§ **Tekstfragment**
-.-.-

Alternatieve geneeswijzen: contact en opvattingen

Technische toelichting

Vraagstellingen

Over het contact met alternatieve genezers zijn de volgende vragen gesteld:
— Heeft de respondent in de afgelopen twaalf maanden voor zichzelf persoonlijk (dus geen telefonisch) contact gehad met één of meer van de volgende alternatieve genezers. Dit kan ook de huisarts zijn die alternatieve geneeswijzen toepast. De opties waren (meerdere antwoorden mogelijk): acupuncturist, antroposoof, chiropractor, fytotherapeut of kruidengenezer, gebedsgenezer of religieus genezer, haptonoom,homeopaat, magnetiseur of paranormaal genezer, natuurgenezer, osteopaat, huisarts die alternatieve geneeswijzen toepast, of een andere alternatieve genezer (zo ja,welke). De vraagstelling is dus iets anders dan in de Gezondheidsenquête, waar wordt gevraagd of mensen onder behandeling zijn.

-.-.-

Zet de technische toelichting over contact met alternatieve genezers voort vanaf de laatste zin.

§ **Brongegevens**
-.-.-

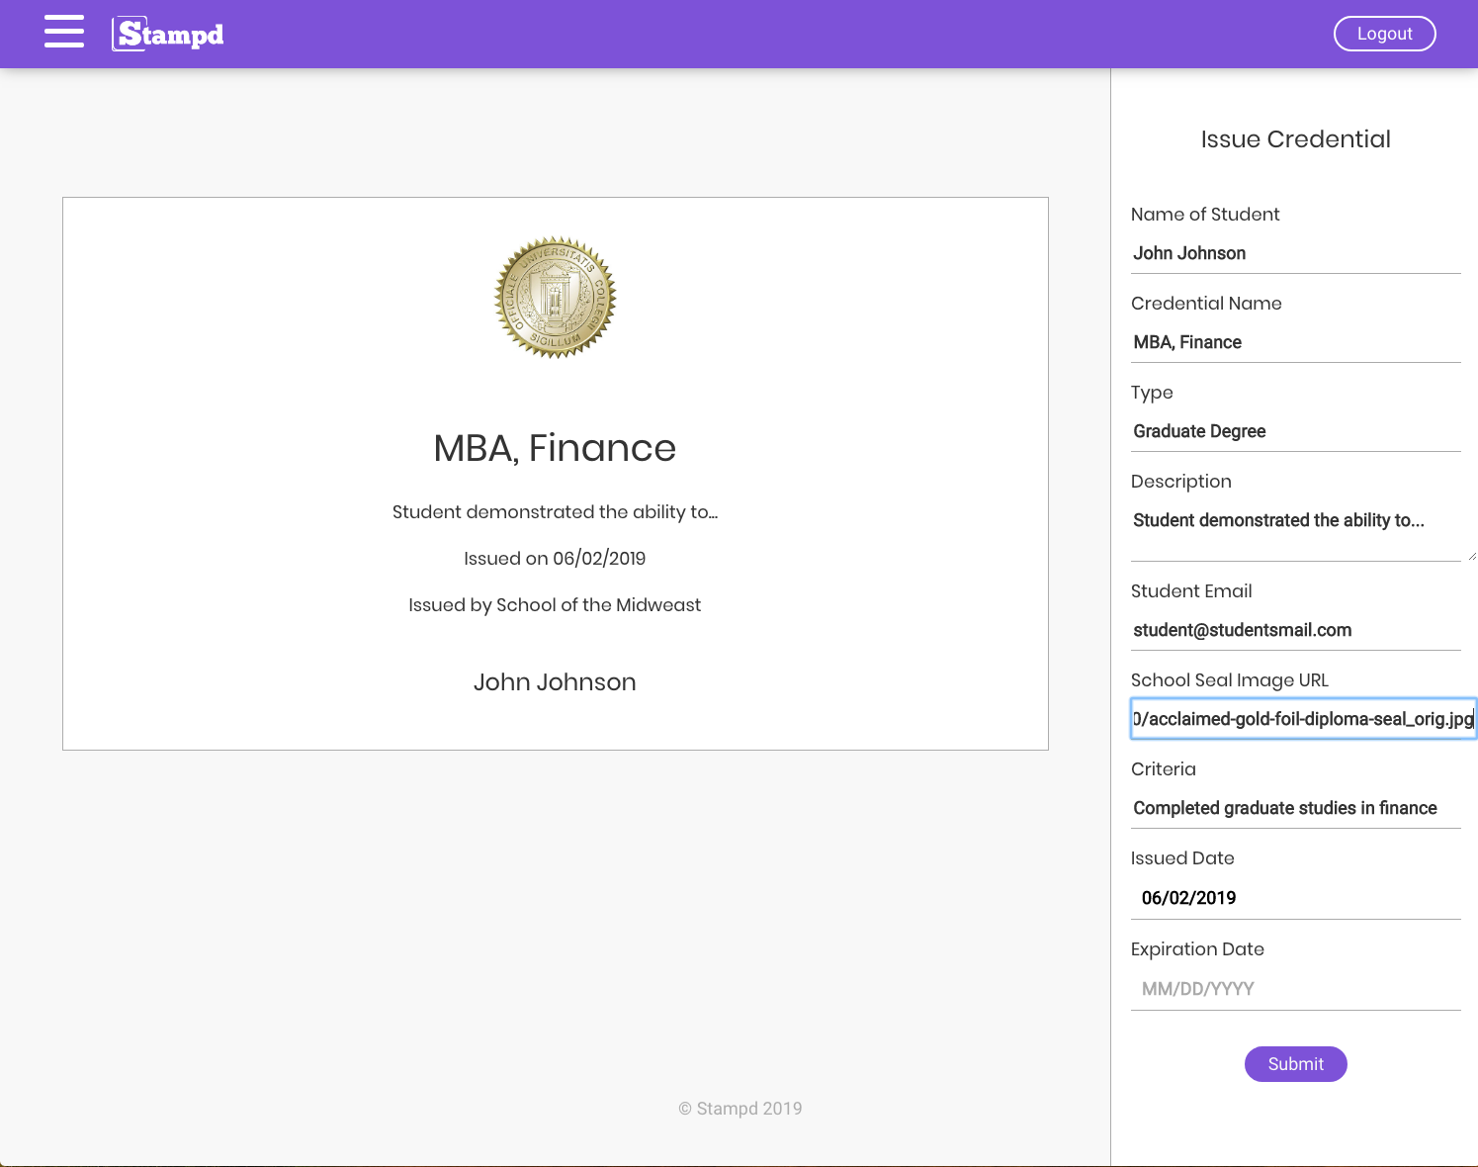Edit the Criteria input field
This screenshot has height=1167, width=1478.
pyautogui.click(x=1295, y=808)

-.-.-

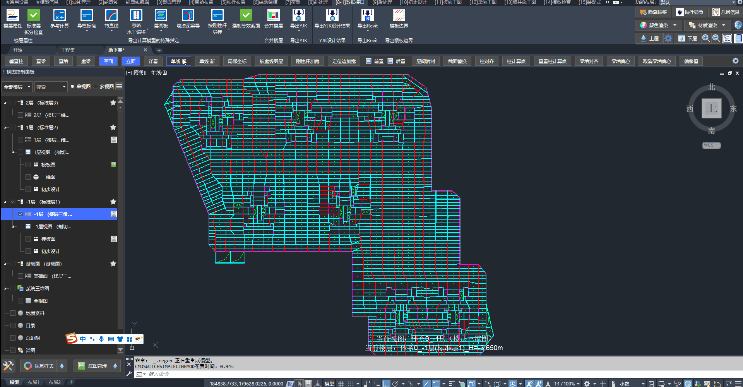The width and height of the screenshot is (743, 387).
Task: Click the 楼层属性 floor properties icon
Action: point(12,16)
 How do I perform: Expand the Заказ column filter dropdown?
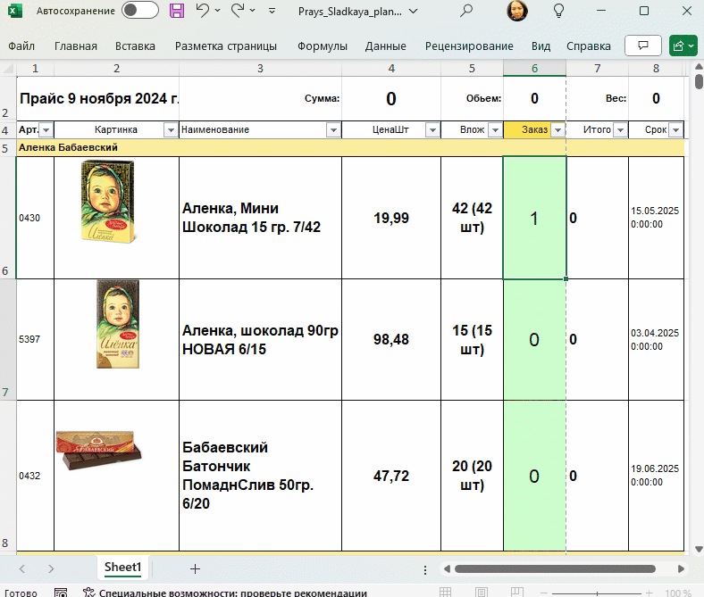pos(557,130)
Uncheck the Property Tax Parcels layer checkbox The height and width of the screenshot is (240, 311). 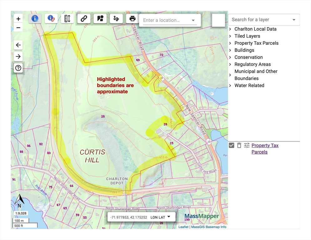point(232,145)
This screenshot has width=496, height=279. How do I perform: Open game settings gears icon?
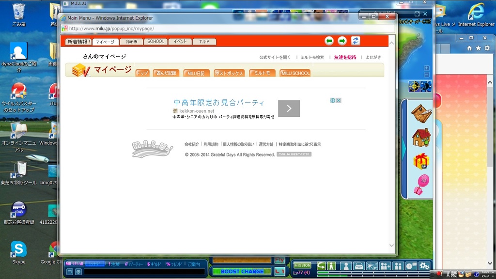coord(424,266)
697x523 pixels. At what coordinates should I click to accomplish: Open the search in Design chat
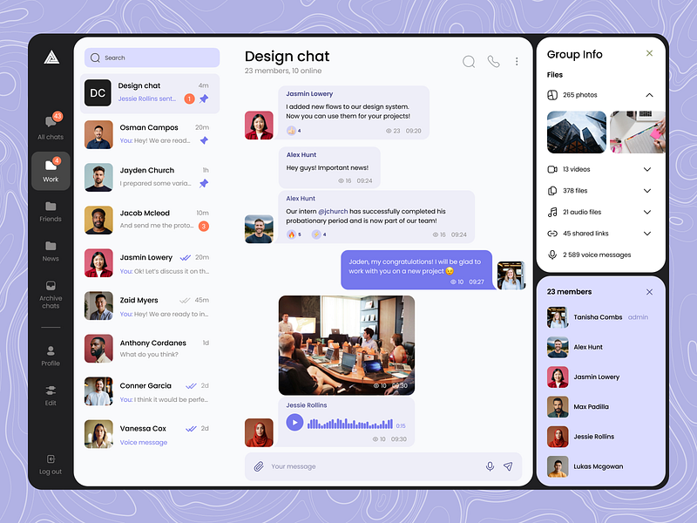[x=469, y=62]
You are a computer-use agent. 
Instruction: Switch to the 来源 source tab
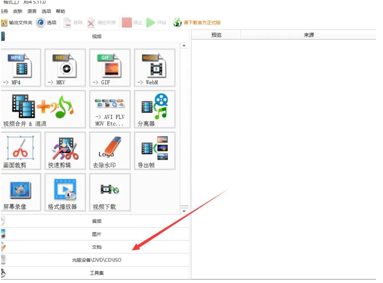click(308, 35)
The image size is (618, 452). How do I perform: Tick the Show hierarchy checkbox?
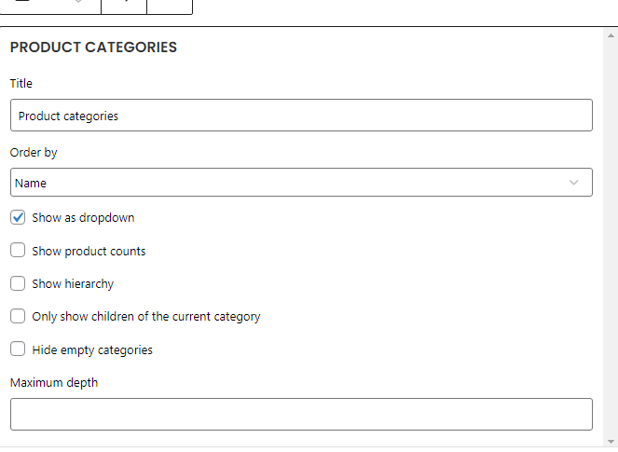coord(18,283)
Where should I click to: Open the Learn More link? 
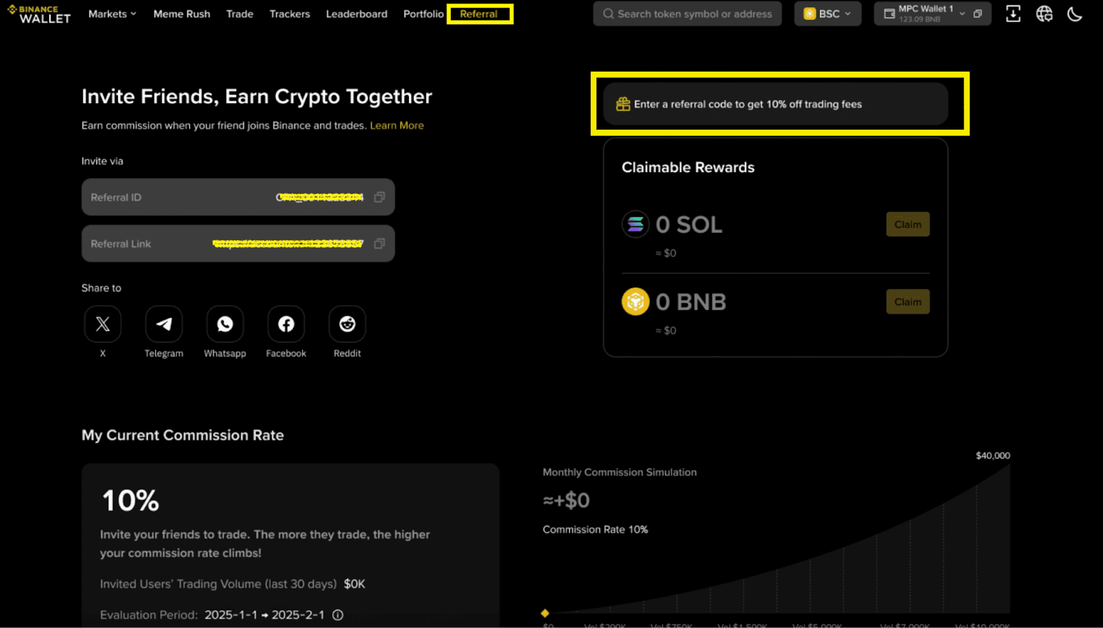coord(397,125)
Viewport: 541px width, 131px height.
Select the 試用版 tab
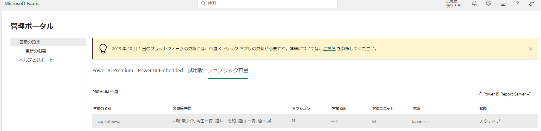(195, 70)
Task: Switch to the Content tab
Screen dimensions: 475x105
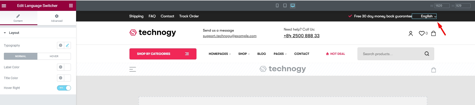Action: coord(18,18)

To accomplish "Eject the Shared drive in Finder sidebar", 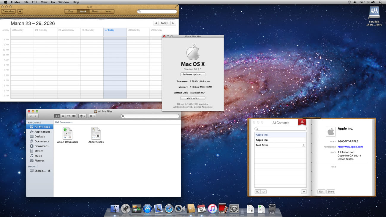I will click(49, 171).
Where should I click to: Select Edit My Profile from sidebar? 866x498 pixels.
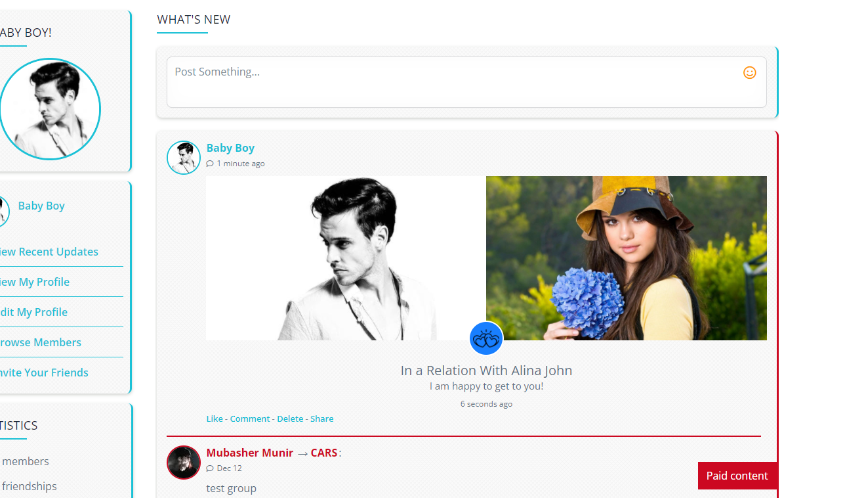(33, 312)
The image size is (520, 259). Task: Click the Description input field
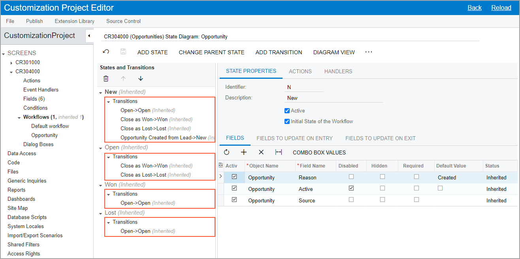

-.-.-

§ **Verwacht antwoord**
— Bij geen contact in de afgelopen twaalf maanden: heeft de respondent dit wel gehad in de afgelopen vijf jaar, en met welke alternatief genezer (zelfde antwoordopties als hierboven).
— Aan bezoekers van alternatief genezers in de afgelopen vijf jaar:
— Wat voor soort alternatief genezer hebben zij het vaakst geraadpleegd?
— Een rapportcijfer van 1 tot 10 voor de vaakst bezochte alternatieve genezers. Bij een onvoldoende (1 tot en met 5) is gevraagd om een toelichting.
— Aan personen die geen contact hebben gehad: wat was de belangrijkste reden voor geen contact. Antwoordmogelijkheden: geen medische behoefte, geen geloof in genezende werking, meer vertrouwen in reguliere geneeswijzen, te weinig bekend over risico’s, niet bekend met alternatieve geneeswijzen, niet vergoed door zorgverzekering of een andere reden (en zo ja welke reden).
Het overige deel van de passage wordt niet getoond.